Ce mois-ci, focus sur Pessah, l’une des fêtes les plus fréquemment traitées au cinéma, avec deux approches principales : l’une consiste à explorer la grande histoire, en se focalisant sur la sortie d’Egypte et le personnage de Moïse, tandis que l’autre intègre une scène de Seder dans le film.
L’histoire de Moïse et de la sortie d’Égypte est largement représentée à l’écran. Chaque adaptation reflète les préoccupations et les contextes de son époque, ce qui donne lieu à des versions très diverses, parfois éloignées du texte biblique original.
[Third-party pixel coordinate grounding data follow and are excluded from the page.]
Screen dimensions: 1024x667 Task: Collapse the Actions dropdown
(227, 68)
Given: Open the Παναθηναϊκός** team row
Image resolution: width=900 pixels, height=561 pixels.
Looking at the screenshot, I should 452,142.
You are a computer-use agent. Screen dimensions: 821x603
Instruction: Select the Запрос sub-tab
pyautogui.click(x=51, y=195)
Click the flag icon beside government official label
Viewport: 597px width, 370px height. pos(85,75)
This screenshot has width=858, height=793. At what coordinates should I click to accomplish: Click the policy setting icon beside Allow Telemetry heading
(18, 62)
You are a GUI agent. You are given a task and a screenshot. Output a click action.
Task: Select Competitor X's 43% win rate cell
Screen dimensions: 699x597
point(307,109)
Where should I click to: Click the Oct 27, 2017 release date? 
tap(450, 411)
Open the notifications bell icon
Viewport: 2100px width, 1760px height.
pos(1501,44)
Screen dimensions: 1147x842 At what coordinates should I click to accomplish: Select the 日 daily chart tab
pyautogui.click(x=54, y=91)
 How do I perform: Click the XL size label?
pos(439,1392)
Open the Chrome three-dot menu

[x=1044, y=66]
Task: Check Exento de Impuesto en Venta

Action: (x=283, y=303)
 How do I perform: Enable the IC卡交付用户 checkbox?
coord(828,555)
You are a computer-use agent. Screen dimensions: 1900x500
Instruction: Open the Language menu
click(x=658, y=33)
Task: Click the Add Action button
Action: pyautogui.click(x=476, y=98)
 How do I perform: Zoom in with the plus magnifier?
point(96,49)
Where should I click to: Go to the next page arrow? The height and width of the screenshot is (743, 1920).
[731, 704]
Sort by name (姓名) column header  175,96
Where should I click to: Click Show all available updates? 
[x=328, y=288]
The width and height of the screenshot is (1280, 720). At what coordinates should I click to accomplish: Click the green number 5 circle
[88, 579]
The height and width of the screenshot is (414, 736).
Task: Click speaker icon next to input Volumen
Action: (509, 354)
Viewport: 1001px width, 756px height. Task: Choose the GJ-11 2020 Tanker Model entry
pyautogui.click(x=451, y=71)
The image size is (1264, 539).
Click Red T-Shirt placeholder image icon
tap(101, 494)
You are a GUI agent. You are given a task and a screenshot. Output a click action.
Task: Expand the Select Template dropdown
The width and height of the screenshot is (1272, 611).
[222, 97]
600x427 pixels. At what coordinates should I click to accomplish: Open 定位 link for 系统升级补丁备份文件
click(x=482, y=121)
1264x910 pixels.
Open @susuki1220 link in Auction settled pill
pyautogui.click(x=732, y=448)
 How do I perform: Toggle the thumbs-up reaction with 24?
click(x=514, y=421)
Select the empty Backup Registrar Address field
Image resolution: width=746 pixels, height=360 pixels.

Les Dix Commandements de Cecil B. DeMille sort en 1956, une période où le cinéma est menacé par l’essor de la télévision. Les longs-métrages doivent être les plus spectaculaires possible pour donner une bonne raison aux spectateurs de se déplacer en salle. Le film sera donc un péplum de plus de 3h30, avec un casting de stars, des décors majestueux et les effets spéciaux les plus novateurs de l’époque.
Moïse y est représenté avec des cheveux longs et une longue barbe pour se rapprocher de l’image qu’on se fait du personnage dans les textes. Cependant, il est interprété par un jeune acteur (Charlton Heston, 33 ans à l’époque), connu pour sa carrure imposante, parfaitement en accord avec les standards de beauté attendus pour une star de son temps.
Dans Exodus : Gods and Kings, le récit biblique se mêle aux codes du film d’action moderne. Moïse, incarné par Christian Bale, prend ici des airs de chef de guerre, arme à la main, prêt à liérer son peuple face à l’oppression égyptienne. De plus, grâce aux progrès techniques, les scènes bibliques sont représentées de manière beaucoup plus impressionnante, apportant ainsi une dimension encore plus épique au film. La scène de la traversée de la mer Rouge en est un exemple frappant. Elle s’apparente à un climax d’un film de grand spectacle, où se mêlent scènes de guerre et catastrophes naturelles
Enfin l’animation a également permis de représenter le récit biblique d’une nouvelle façon. Dans Le Prince d’, Moïse est représenté plus jeune, des chansons sont introduites, ce qui permet de s’adresser à un jeune public de manière plus ludique, sans délaisser le caractère tragique de l’histoire.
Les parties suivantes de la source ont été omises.